Clay Scott recently reported on the radio show Living on Earth that the 2015 drought in Montana forced black bear families into areas with cars and other dangers — orphaning many cubs.

“The hot dry summer meant not a lot of berries, and that in turn meant that many bears had to forage far from their normal territory. Quite a few of those wandering bears ended up being shot, or hit by cars.

“And that means there were a lot of orphaned black bear cubs this year. Like the one a friend and I saw when we were driving down a dirt road on the prairie, miles from suitable black bear habitat. At first, as it scurried through the grass, it looked like a black lab puppy. Then it scampered up a power pole.”

Scott called Brady Murphy, a game warden. Murphy, in turn, called two other wardens whom he knew to have tranquilizer darts.

As Scott explains, “Game wardens in Montana cover vast territories. Teigan Winters is driving 50 miles to get to where we are. Kqyn Kuka is on her way from north of Great Falls – that’s an hour and a half drive.
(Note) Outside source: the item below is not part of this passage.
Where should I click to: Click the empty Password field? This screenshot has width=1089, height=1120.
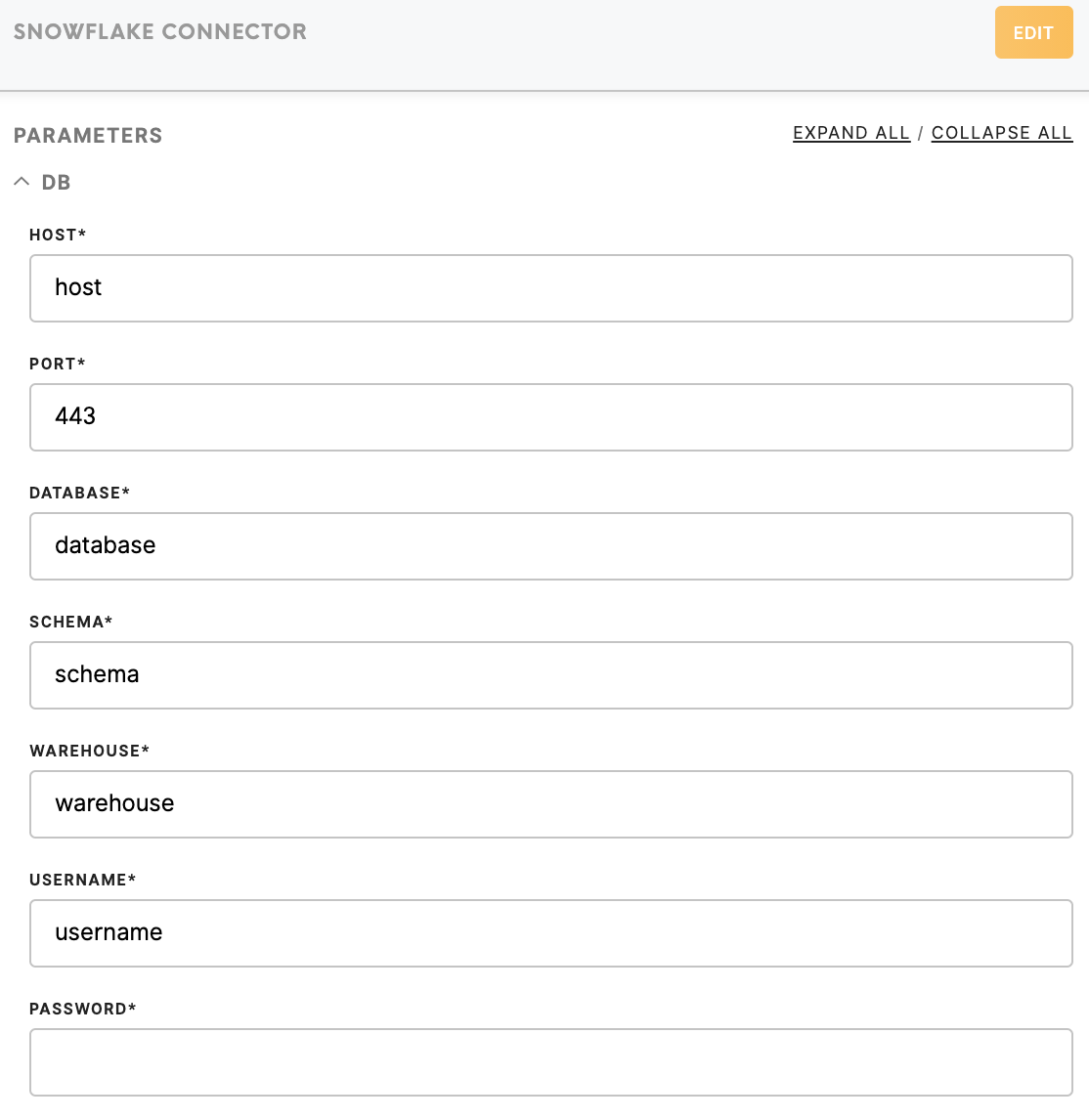551,1062
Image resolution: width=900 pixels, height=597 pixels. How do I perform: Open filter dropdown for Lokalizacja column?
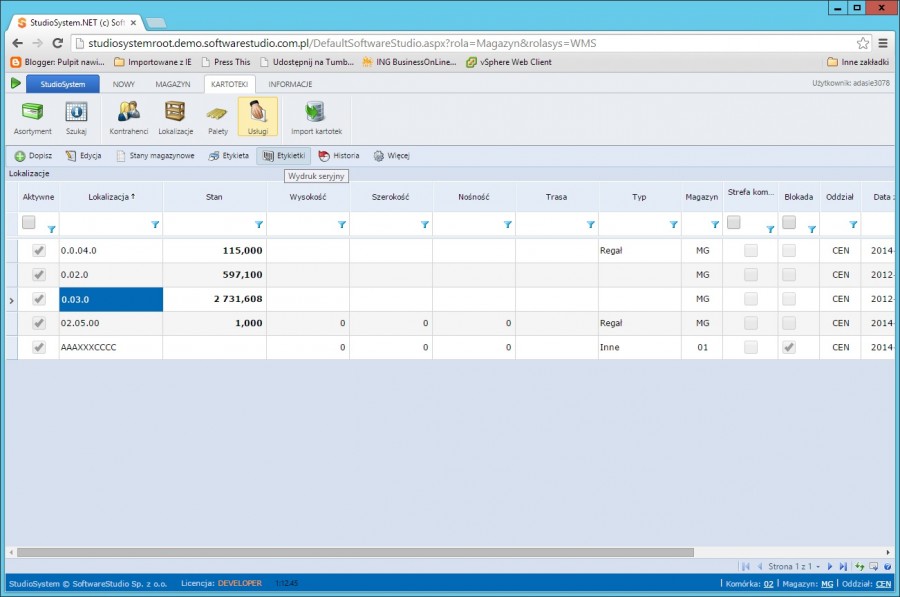[x=155, y=225]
I ask Murphy why, in the middle of hunting season, three wardens would converge on a power pole in the middle of the prairie to tranquilize a black bear cub.”

Murphy replies, “You don’t do this job to get rich. You do it because you love the resources and you want to protect them. And you have that strong passion.”

The wardens create a firecracker-type explosion to get the bear to come down the pole, and when he does, they use the dart.

“They lay the cub carefully in the back of the pick-up. It turned out to be a male, less than 25 pounds. He’ll spend the winter at Montana Wild, the wildlife rehab center in Helena, and will be released next spring.”

More at Living on Earth, here.

Photo: Sarah Hewitt
A black bear cub perched atop a power pole.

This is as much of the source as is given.